--- 抜粋本文 ---
メッセージを入れて階下に降りると夫はもう着替えて準備していた。
家を出る直前に母と電話が繋がった。
「ともちゃん落ち着いて、大丈夫、大丈夫よお父さん充分生きたよ、いいお父さんだった、落ち着いて」
と全然落ち着いてない声が聞こえた。
あとまだ死んでないから。

福太がバタバタする私に必死に着いて周り、一瞬の隙に外に飛び出てしまった。着いてこようとしたのだと思う。慌てて捕まえる。危ない。
病院に向かう車で夫が
「こう言うのもアレだけどさ、こういうことが、きっと何度もあるんだと思うよ」
と言った。
「たぶん」

早朝の大学病院の時間外出入り口で私を降ろすと、夫はそのまま母を迎えに向かった。
薄暗く人気のない病院の廊下を彷徨って、つい半日に父と別れたばかりのICUのドアの前に立つ。すぐに案内され、病室に入る。
ベッドの父は昼間と変わらない様子に見えた。酸素マスクと点滴の管を着けている。
血圧は、上が70、下が35。
「お父さん」
答えはない。起きているのかいないのか分からない。とりあえず喋ることにした。

「お父さん、千葉にUFO見に行った後さ、お父さんとお母さん、毎晩部屋のベランダからUFO呼んでたよね?あれ、すごく怖かった。
ベランダの外にUFOがやってきて宇宙人に攫われそうになる夢見たんだよ。
--- 元資料 ---
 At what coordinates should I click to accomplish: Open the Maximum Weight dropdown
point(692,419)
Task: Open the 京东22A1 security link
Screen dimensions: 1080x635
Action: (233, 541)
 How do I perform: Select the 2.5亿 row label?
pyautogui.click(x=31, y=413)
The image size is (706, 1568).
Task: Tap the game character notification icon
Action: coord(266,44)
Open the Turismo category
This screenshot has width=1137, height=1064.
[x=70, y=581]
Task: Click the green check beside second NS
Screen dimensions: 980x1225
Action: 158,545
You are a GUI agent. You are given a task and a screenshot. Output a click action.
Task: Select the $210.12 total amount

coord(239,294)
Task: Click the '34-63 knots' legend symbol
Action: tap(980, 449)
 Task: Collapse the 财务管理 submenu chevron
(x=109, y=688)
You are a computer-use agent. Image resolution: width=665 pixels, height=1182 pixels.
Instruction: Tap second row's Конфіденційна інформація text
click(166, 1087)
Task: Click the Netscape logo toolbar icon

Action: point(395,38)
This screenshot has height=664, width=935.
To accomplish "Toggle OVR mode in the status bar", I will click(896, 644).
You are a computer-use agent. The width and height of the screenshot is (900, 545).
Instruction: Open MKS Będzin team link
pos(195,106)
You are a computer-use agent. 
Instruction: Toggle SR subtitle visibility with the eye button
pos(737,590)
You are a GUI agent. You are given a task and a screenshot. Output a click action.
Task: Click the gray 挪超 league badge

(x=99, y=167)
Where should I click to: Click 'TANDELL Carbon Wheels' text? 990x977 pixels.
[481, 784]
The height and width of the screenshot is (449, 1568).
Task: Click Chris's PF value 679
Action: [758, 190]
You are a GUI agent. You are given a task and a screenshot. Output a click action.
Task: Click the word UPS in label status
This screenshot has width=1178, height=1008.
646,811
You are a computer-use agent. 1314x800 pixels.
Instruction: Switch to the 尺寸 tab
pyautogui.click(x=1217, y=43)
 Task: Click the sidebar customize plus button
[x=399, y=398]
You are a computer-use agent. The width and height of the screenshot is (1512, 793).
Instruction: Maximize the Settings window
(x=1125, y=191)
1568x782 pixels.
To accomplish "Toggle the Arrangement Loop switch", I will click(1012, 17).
---
- 課題の要件:
[1] 抜粋本文から、かぎかっこ「で始まり閉じかっこ」まで示されている発言をすべて、本文どおりに抜き出すこと。
[2] 抜粋本文のうち、「福太がバタバタする私に必死に」から「血圧は、上が70、下が35。」までの部分を一字も変えずに再掲すること。

- 課題別の解答:
[1]
・「ともちゃん落ち着いて、大丈夫、大丈夫よお父さん充分生きたよ、いいお父さんだった、落ち着いて」
・「こう言うのもアレだけどさ、こういうことが、きっと何度もあるんだと思うよ」
・「たぶん」
・「お父さん」

[2]
福太がバタバタする私に必死に着いて周り、一瞬の隙に外に飛び出てしまった。着いてこようとしたのだと思う。慌てて捕まえる。危ない。
病院に向かう車で夫が
「こう言うのもアレだけどさ、こういうことが、きっと何度もあるんだと思うよ」
と言った。
「たぶん」

早朝の大学病院の時間外出入り口で私を降ろすと、夫はそのまま母を迎えに向かった。
薄暗く人気のない病院の廊下を彷徨って、つい半日に父と別れたばかりのICUのドアの前に立つ。すぐに案内され、病室に入る。
ベッドの父は昼間と変わらない様子に見えた。酸素マスクと点滴の管を着けている。
血圧は、上が70、下が35。